Questioned about recent announcements by other banks and fintech’s to increase banking services to small- and medium sized business, Sassoon said these appeared to be mainly technology driven initiatives to smaller business clients, and they added to a more competitive market.

“We feel that if you perhaps need anything from a R10m to a R50m facility, and where we need to visit the client and adopt qualitative as well as quantitative risk judgements, and be their partner over the long term, we feel we have a very strong presence in this market,” he said.

Total assets increased 7.7% to R13.11bn, supported by growth in deposits from customers which grew 10.56% to R5.23bn.

“Our improved performance is due to identifying key markets where we can deliver value and then strengthening the distribution efforts in these areas.
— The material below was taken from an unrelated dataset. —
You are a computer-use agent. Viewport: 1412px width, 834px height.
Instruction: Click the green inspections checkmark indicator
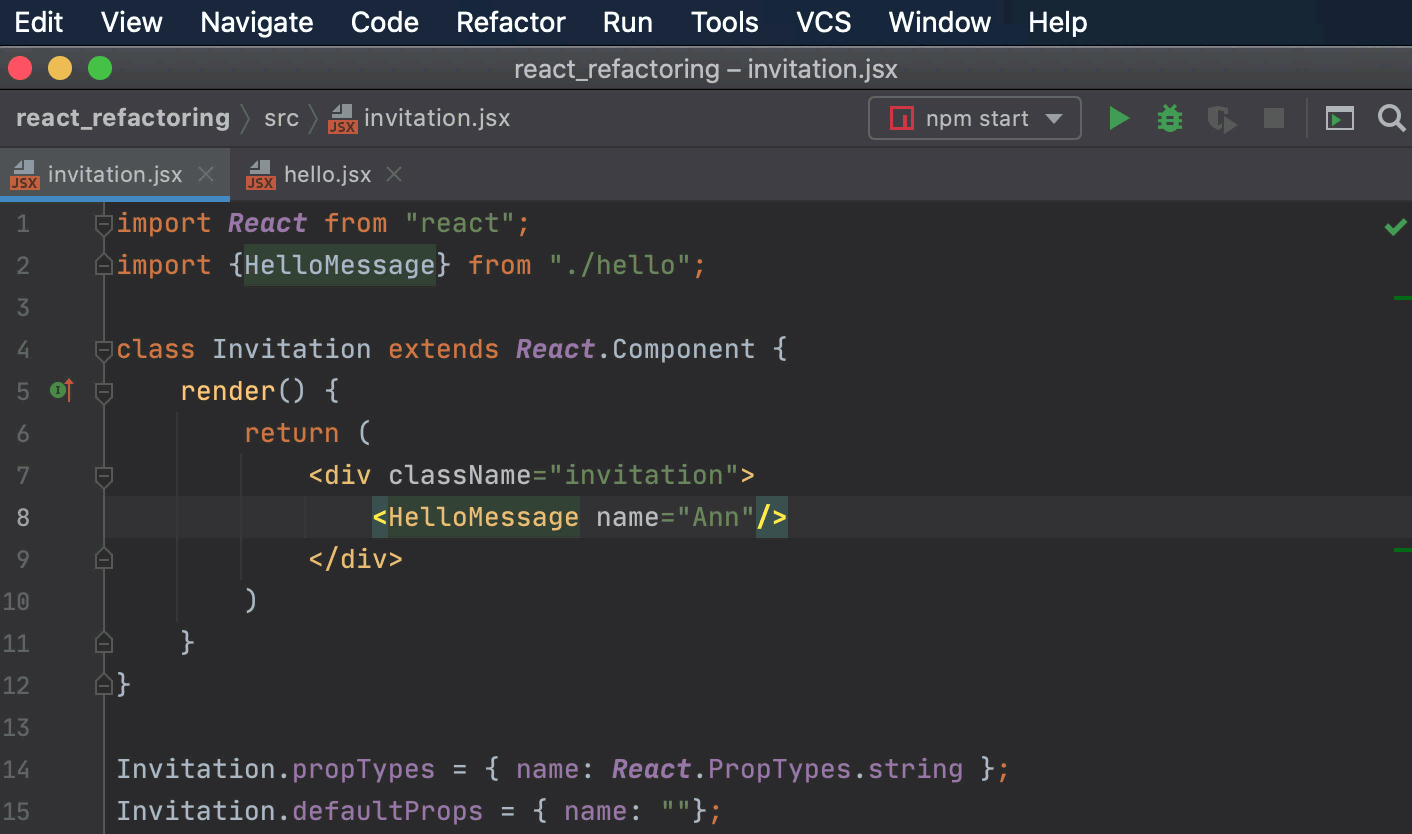[x=1396, y=226]
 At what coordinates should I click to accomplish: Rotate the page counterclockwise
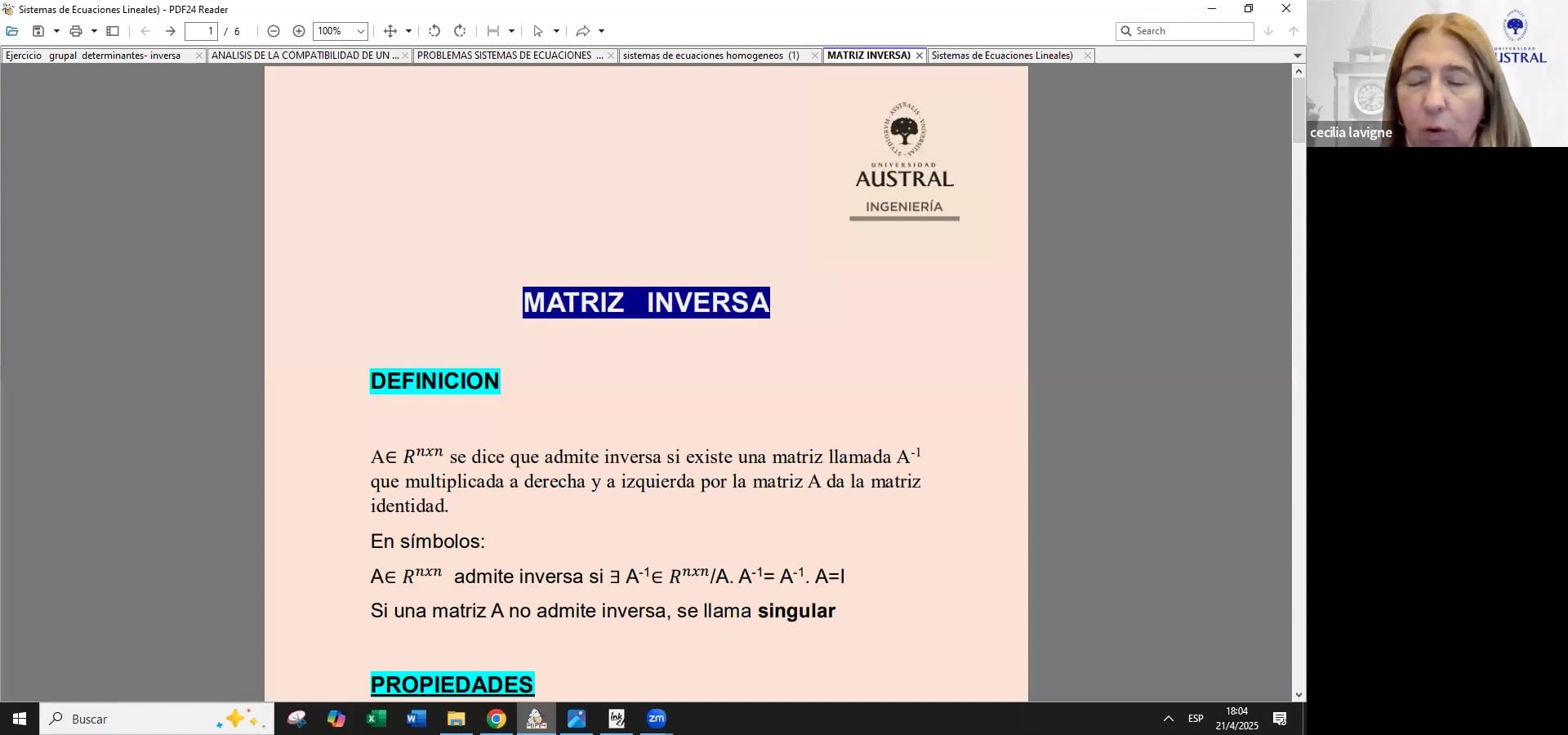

We continue to mature this capacity to achieve a more appropriate scale,” Sassoon said.

During the period, Sasfin identified the need for a restatement, which negatively affected the opening retained earnings by 4.1% for financial periods before 2021. Notwithstanding this, the net asset value per ordinary share improved 11.86% to R52.13.

Asset Finance - mainly office automation and mining and manufacturing equipment - again reported a noteworthy performance, achieving an operating profit of R254.8m.

“We foresee continued growth in this business as we increasingly finance new asset types such as software and climate-friendly solutions,” he said.

“In Sasfin Wealth we are committed to building a world-class scalable asset management business,” Sassoon said. Assets Under Advice and Management (AUM) reached R59.2 billion, after rising by just under 10 percent. Despite this, the operating pillar showed a reduced operating profit of R58m, mainly as result of a once-off operational loss of R45m.

The merged Business & Commercial Banking pillar saw its operating loss improve 24.6% to R36.9m, driven by a 26.2% increase in Loans and Advances and total income growth reaching R303.4m.

“We are also growing lending capabilities and have put the necessary funding - including Nasira backed loans offered to women, youth and Covid-19-impacted businesses - and support in place to focus on SME lending with a personal touch,” he said.

He said an investigation into two precautionary suspended employees implicated in alleged cigarette tax fraud by Gold Leaf of Zimbabwe was still ongoing.

“Sasfin has been focused on enhancing our financial and operational environment over the last few years, which is resulting in a more streamlined business with stronger systems,” financial director Harriet Heymans said in a statement.